Files
moreminimore-marketing/backend/models/stability_models.py
Kunthawat Greethong c35fa52117 Base code
2026-01-08 22:39:53 +07:00

474 lines
21 KiB
Python

"""Pydantic models for Stability AI API requests and responses."""
from pydantic import BaseModel, Field
from typing import Optional, List, Union, Literal, Tuple
from enum import Enum
# ==================== ENUMS ====================
class OutputFormat(str, Enum):
"""Supported output formats for images."""
JPEG = "jpeg"
PNG = "png"
WEBP = "webp"
class AudioOutputFormat(str, Enum):
"""Supported output formats for audio."""
MP3 = "mp3"
WAV = "wav"
class AspectRatio(str, Enum):
"""Supported aspect ratios."""
RATIO_21_9 = "21:9"
RATIO_16_9 = "16:9"
RATIO_3_2 = "3:2"
RATIO_5_4 = "5:4"
RATIO_1_1 = "1:1"
RATIO_4_5 = "4:5"
RATIO_2_3 = "2:3"
RATIO_9_16 = "9:16"
RATIO_9_21 = "9:21"
class StylePreset(str, Enum):
"""Supported style presets."""
ENHANCE = "enhance"
ANIME = "anime"
PHOTOGRAPHIC = "photographic"
DIGITAL_ART = "digital-art"
COMIC_BOOK = "comic-book"
FANTASY_ART = "fantasy-art"
LINE_ART = "line-art"
ANALOG_FILM = "analog-film"
NEON_PUNK = "neon-punk"
ISOMETRIC = "isometric"
LOW_POLY = "low-poly"
ORIGAMI = "origami"
MODELING_COMPOUND = "modeling-compound"
CINEMATIC = "cinematic"
THREE_D_MODEL = "3d-model"
PIXEL_ART = "pixel-art"
TILE_TEXTURE = "tile-texture"
class FinishReason(str, Enum):
"""Generation finish reasons."""
SUCCESS = "SUCCESS"
CONTENT_FILTERED = "CONTENT_FILTERED"
class GenerationMode(str, Enum):
"""Generation modes for SD3."""
TEXT_TO_IMAGE = "text-to-image"
IMAGE_TO_IMAGE = "image-to-image"
class SD3Model(str, Enum):
"""SD3 model variants."""
SD3_5_LARGE = "sd3.5-large"
SD3_5_LARGE_TURBO = "sd3.5-large-turbo"
SD3_5_MEDIUM = "sd3.5-medium"
class AudioModel(str, Enum):
"""Audio model variants."""
STABLE_AUDIO_2_5 = "stable-audio-2.5"
STABLE_AUDIO_2 = "stable-audio-2"
class TextureResolution(str, Enum):
"""Texture resolution for 3D models."""
RES_512 = "512"
RES_1024 = "1024"
RES_2048 = "2048"
class RemeshType(str, Enum):
"""Remesh types for 3D models."""
NONE = "none"
TRIANGLE = "triangle"
QUAD = "quad"
class TargetType(str, Enum):
"""Target types for 3D mesh simplification."""
NONE = "none"
VERTEX = "vertex"
FACE = "face"
class LightSourceDirection(str, Enum):
"""Light source directions."""
LEFT = "left"
RIGHT = "right"
ABOVE = "above"
BELOW = "below"
class InpaintMode(str, Enum):
"""Inpainting modes."""
SEARCH = "search"
MASK = "mask"
# ==================== BASE MODELS ====================
class BaseStabilityRequest(BaseModel):
"""Base request model with common fields."""

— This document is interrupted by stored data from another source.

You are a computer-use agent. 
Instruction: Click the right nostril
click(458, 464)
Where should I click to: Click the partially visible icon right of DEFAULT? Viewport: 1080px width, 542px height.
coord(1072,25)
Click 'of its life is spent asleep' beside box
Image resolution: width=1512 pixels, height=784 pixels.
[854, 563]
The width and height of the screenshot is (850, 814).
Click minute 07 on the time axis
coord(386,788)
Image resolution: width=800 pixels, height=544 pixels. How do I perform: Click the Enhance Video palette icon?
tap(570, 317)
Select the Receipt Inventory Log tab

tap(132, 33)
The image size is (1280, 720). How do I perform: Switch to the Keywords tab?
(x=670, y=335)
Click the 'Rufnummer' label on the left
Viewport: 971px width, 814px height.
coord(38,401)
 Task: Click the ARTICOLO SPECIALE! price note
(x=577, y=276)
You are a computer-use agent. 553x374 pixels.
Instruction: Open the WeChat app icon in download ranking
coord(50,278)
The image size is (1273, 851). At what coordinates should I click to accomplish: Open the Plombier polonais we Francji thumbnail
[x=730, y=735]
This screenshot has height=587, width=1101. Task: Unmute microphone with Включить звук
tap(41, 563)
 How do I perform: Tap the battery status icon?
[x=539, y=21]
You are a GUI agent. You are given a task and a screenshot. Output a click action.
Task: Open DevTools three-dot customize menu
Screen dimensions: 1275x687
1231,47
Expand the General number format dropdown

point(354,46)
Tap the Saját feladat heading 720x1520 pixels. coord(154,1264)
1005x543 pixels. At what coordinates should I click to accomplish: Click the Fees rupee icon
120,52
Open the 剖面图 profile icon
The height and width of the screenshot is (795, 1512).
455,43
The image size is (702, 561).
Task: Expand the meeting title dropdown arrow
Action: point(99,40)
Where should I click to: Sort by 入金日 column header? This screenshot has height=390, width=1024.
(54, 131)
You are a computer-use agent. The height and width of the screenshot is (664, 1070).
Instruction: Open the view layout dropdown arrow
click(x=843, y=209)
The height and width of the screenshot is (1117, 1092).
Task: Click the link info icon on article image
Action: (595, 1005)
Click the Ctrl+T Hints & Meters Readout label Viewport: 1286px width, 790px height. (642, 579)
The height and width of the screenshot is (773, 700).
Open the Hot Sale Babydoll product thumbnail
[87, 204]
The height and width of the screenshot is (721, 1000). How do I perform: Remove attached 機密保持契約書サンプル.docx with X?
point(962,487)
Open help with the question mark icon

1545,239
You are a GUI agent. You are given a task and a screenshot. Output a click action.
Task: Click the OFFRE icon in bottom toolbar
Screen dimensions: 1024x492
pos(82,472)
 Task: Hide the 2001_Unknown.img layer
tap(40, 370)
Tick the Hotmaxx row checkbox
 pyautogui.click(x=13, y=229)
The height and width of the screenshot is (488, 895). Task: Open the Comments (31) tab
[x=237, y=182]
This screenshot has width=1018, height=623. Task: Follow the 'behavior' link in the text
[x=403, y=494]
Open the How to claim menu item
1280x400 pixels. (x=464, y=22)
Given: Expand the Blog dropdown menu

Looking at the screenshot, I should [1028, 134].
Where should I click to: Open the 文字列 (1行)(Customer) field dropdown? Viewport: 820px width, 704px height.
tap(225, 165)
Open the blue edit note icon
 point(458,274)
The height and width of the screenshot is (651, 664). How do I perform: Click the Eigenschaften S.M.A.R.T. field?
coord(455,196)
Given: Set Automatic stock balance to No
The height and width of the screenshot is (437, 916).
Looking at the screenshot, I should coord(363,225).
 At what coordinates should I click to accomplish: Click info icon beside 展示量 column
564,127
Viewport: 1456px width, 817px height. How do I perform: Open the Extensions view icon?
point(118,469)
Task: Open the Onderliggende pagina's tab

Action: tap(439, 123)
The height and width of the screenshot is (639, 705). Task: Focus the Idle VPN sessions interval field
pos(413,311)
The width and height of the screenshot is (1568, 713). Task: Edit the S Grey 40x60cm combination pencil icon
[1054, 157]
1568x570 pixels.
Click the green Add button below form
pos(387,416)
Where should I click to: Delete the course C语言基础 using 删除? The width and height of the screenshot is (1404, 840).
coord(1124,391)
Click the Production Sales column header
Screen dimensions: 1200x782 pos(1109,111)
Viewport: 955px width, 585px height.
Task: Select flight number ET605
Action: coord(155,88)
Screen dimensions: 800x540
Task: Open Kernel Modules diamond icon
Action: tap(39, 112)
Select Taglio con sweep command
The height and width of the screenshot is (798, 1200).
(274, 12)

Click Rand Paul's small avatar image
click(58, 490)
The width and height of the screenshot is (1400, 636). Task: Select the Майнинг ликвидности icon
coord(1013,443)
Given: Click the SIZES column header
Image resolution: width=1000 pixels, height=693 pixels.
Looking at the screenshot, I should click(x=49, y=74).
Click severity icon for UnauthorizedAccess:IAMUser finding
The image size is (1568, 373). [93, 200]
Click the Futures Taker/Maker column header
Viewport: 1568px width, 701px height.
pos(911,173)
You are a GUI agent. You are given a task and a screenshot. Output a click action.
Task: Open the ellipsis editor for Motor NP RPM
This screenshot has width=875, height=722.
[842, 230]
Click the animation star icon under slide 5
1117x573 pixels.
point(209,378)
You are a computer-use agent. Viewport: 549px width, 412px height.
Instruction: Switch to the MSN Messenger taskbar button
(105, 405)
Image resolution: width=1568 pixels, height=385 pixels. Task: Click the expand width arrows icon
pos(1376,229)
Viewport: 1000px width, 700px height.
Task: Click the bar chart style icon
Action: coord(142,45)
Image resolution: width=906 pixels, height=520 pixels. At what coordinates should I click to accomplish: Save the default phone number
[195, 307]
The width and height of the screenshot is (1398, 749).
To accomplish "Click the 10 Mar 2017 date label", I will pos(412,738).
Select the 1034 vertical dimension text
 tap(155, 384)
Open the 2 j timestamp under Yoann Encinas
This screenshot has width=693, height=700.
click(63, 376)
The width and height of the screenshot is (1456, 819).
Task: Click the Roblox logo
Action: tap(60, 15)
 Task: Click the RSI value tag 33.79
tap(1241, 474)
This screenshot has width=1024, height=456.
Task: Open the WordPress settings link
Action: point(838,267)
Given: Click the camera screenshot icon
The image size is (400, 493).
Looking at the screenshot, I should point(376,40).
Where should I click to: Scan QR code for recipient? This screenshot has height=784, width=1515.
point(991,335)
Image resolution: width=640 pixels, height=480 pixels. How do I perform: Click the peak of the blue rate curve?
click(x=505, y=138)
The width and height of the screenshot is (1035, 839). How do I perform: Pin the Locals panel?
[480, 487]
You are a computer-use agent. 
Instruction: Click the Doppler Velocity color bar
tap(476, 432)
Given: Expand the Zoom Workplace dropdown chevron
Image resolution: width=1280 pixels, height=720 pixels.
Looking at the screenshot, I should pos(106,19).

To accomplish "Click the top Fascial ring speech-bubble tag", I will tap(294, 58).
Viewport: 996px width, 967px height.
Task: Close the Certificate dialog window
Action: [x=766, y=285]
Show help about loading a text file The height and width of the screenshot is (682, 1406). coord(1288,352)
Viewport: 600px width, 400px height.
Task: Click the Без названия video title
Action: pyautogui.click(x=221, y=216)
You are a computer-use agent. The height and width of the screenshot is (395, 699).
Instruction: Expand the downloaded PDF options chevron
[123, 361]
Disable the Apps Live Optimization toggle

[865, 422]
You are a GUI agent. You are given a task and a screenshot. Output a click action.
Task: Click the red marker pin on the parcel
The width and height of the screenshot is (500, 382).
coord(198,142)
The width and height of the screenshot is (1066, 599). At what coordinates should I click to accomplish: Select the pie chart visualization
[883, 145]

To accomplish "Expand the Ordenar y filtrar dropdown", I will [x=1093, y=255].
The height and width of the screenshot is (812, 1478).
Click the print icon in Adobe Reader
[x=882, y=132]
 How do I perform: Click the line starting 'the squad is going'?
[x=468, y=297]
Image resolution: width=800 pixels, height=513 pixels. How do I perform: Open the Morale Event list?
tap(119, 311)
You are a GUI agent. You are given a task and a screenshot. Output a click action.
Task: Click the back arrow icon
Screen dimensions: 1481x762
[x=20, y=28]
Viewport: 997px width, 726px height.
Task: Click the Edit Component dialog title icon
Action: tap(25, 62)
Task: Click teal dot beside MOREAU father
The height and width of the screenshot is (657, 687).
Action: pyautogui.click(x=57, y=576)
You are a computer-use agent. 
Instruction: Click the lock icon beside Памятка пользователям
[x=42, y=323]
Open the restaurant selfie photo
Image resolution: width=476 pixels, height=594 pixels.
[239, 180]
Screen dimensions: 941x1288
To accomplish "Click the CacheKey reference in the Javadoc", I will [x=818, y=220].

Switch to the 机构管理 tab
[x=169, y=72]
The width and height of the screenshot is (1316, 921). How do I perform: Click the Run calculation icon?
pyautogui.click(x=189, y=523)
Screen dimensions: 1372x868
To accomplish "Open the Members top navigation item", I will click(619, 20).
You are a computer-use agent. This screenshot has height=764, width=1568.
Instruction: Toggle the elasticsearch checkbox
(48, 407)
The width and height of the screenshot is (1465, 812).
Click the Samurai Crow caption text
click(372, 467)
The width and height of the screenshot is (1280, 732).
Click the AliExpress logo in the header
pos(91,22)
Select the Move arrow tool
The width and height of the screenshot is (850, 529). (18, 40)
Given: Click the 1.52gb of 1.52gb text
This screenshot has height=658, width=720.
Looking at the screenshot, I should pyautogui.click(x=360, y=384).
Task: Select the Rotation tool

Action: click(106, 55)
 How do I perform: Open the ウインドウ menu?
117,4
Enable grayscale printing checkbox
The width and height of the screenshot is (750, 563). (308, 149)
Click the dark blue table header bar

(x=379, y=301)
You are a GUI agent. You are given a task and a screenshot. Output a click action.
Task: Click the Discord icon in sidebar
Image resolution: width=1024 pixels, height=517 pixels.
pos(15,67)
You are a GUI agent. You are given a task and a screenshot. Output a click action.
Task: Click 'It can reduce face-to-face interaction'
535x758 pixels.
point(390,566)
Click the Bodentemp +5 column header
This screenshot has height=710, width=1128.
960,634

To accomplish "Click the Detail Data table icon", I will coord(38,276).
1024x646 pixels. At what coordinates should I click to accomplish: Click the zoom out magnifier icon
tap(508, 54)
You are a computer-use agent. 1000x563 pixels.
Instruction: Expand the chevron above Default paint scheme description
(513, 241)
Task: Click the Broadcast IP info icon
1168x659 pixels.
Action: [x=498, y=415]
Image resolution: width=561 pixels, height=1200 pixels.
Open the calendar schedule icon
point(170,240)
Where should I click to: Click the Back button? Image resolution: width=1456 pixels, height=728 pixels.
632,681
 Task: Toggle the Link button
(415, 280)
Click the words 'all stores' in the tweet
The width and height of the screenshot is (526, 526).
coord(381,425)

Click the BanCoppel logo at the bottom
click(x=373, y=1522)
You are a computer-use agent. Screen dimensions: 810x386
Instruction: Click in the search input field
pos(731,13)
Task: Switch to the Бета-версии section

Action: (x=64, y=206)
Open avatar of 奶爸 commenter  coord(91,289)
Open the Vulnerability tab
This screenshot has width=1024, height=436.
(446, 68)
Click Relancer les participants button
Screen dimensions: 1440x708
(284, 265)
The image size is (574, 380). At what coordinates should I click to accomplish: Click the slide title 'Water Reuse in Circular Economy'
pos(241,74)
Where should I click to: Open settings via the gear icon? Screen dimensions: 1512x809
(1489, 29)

seed: Optional[int] = Field(default=0, ge=0, le=4294967294, description="Random seed for generation")
output_format: Optional[OutputFormat] = Field(default=OutputFormat.PNG, description="Output image format")
class BaseImageRequest(BaseStabilityRequest):
"""Base request for image operations."""
negative_prompt: Optional[str] = Field(default=None, max_length=10000, description="What you do not want to see")
# ==================== GENERATE MODELS ====================
class StableImageUltraRequest(BaseImageRequest):
"""Request model for Stable Image Ultra generation."""
prompt: str = Field(..., min_length=1, max_length=10000, description="Text prompt for image generation")
aspect_ratio: Optional[AspectRatio] = Field(default=AspectRatio.RATIO_1_1, description="Aspect ratio")
style_preset: Optional[StylePreset] = Field(default=None, description="Style preset")
strength: Optional[float] = Field(default=None, ge=0, le=1, description="Image influence strength (required if image provided)")
class StableImageCoreRequest(BaseImageRequest):
"""Request model for Stable Image Core generation."""
prompt: str = Field(..., min_length=1, max_length=10000, description="Text prompt for image generation")
aspect_ratio: Optional[AspectRatio] = Field(default=AspectRatio.RATIO_1_1, description="Aspect ratio")
style_preset: Optional[StylePreset] = Field(default=None, description="Style preset")
class StableSD3Request(BaseImageRequest):
"""Request model for Stable Diffusion 3.5 generation."""
prompt: str = Field(..., min_length=1, max_length=10000, description="Text prompt for image generation")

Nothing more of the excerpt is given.